◆ TASK REQUIREMENTS
Reproduce word for word the part of the data below that begins with the line containing "pixels, height=578 pixels." and ends with the line containing "center [580, 398].", including both of those lines.

[Collected data entries]
━━━

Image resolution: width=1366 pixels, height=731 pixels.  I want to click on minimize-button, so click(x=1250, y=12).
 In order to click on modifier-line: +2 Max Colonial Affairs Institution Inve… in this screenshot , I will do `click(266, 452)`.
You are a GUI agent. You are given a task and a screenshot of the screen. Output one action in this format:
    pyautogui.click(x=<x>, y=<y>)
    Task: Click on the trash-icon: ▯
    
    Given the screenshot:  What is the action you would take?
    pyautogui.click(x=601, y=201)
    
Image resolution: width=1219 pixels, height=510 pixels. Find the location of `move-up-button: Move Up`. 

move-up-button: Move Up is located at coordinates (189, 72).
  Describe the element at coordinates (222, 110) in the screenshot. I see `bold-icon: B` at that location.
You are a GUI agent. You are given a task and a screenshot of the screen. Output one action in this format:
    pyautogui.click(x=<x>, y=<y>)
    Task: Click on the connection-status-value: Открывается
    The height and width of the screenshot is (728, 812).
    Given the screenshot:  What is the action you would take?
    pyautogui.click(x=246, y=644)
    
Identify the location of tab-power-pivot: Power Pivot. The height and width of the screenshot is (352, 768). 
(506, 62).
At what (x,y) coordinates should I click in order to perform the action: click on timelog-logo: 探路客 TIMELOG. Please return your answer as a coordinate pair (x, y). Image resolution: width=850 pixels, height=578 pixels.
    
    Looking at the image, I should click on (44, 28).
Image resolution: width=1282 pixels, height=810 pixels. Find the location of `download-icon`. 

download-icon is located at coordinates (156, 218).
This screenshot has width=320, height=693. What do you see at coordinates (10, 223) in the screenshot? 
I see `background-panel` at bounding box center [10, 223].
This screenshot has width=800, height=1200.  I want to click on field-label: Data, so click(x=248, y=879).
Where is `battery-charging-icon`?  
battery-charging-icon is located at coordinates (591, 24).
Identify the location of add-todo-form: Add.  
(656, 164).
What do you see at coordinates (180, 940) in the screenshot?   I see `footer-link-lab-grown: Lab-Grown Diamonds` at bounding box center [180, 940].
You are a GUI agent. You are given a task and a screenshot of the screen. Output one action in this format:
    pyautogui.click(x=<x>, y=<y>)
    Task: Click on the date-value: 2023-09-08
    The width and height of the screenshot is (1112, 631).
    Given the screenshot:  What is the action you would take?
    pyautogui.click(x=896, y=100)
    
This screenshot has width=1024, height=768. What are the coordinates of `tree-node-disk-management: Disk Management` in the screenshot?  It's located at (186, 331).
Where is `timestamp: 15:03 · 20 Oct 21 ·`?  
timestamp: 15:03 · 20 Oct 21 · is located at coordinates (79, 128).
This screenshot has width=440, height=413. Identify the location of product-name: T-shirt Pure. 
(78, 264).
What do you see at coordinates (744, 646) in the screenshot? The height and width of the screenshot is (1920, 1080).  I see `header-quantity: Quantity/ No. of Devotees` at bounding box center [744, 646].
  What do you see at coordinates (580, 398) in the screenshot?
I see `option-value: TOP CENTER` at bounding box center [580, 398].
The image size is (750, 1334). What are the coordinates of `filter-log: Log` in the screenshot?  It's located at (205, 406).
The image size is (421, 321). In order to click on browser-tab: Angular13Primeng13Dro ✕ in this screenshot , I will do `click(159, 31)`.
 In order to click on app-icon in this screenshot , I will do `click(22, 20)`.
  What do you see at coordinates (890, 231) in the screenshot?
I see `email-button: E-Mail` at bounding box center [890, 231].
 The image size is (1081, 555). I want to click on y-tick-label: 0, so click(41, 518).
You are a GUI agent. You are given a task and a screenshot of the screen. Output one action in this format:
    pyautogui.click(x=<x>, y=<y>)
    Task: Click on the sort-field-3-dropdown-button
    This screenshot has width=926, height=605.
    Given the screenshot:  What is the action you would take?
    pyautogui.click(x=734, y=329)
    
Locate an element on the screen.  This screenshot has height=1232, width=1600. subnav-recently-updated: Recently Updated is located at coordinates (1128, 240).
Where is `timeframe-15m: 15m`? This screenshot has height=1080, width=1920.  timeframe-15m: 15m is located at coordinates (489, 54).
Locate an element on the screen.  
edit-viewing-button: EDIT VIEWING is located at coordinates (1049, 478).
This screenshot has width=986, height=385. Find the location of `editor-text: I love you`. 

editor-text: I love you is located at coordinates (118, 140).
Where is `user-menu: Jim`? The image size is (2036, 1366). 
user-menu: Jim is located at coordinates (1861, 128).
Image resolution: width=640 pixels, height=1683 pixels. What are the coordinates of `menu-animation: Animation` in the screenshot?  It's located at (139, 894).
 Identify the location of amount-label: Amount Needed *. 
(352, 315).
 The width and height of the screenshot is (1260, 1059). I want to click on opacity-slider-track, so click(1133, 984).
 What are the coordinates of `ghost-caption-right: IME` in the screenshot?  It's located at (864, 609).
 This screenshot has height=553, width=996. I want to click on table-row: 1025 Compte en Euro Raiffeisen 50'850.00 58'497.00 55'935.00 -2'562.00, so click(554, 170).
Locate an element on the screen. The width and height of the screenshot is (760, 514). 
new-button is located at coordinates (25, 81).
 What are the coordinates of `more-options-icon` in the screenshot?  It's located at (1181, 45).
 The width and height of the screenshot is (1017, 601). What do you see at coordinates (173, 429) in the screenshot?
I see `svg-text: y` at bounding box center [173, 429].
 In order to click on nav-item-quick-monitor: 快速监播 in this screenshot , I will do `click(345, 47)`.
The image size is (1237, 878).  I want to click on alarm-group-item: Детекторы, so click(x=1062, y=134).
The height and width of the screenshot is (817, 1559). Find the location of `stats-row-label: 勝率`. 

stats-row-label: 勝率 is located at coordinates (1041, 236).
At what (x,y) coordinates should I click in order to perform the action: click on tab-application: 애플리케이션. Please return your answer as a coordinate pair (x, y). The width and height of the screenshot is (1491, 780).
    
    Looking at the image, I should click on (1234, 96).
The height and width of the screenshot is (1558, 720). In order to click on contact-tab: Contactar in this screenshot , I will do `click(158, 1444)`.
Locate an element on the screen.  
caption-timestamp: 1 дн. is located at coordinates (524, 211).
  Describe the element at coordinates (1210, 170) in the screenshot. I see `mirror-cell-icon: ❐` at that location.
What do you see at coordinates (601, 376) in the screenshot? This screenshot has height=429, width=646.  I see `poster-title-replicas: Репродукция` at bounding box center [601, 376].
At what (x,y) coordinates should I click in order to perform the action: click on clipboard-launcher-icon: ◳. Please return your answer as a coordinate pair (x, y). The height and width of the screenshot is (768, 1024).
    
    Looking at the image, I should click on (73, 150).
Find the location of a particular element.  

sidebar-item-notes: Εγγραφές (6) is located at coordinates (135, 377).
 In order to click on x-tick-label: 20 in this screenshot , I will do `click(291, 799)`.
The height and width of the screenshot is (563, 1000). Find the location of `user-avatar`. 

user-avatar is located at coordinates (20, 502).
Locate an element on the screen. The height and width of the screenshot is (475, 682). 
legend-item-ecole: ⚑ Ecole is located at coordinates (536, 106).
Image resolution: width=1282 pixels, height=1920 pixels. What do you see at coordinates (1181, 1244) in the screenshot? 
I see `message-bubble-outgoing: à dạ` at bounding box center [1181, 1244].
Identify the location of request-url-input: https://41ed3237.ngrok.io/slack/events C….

━━━

◆ ANSWER
At what (x,y) coordinates should I click in order to perform the action: click on timelog-logo: 探路客 TIMELOG. Please return your answer as a coordinate pair (x, y). Image resolution: width=850 pixels, height=578 pixels.
    
    Looking at the image, I should click on (44, 28).
Image resolution: width=1282 pixels, height=810 pixels. Find the location of `download-icon`. 

download-icon is located at coordinates (156, 218).
This screenshot has width=320, height=693. What do you see at coordinates (10, 223) in the screenshot? 
I see `background-panel` at bounding box center [10, 223].
This screenshot has width=800, height=1200.  I want to click on field-label: Data, so click(x=248, y=879).
Where is `battery-charging-icon`?  
battery-charging-icon is located at coordinates (591, 24).
Identify the location of add-todo-form: Add.  
(656, 164).
What do you see at coordinates (180, 940) in the screenshot?   I see `footer-link-lab-grown: Lab-Grown Diamonds` at bounding box center [180, 940].
You are a GUI agent. You are given a task and a screenshot of the screen. Output one action in this format:
    pyautogui.click(x=<x>, y=<y>)
    Task: Click on the date-value: 2023-09-08
    The width and height of the screenshot is (1112, 631).
    Given the screenshot:  What is the action you would take?
    pyautogui.click(x=896, y=100)
    
This screenshot has width=1024, height=768. What are the coordinates of `tree-node-disk-management: Disk Management` in the screenshot?  It's located at (186, 331).
Where is `timestamp: 15:03 · 20 Oct 21 ·`?  
timestamp: 15:03 · 20 Oct 21 · is located at coordinates (79, 128).
This screenshot has width=440, height=413. Identify the location of product-name: T-shirt Pure. 
(78, 264).
What do you see at coordinates (744, 646) in the screenshot? The height and width of the screenshot is (1920, 1080).  I see `header-quantity: Quantity/ No. of Devotees` at bounding box center [744, 646].
  What do you see at coordinates (580, 398) in the screenshot?
I see `option-value: TOP CENTER` at bounding box center [580, 398].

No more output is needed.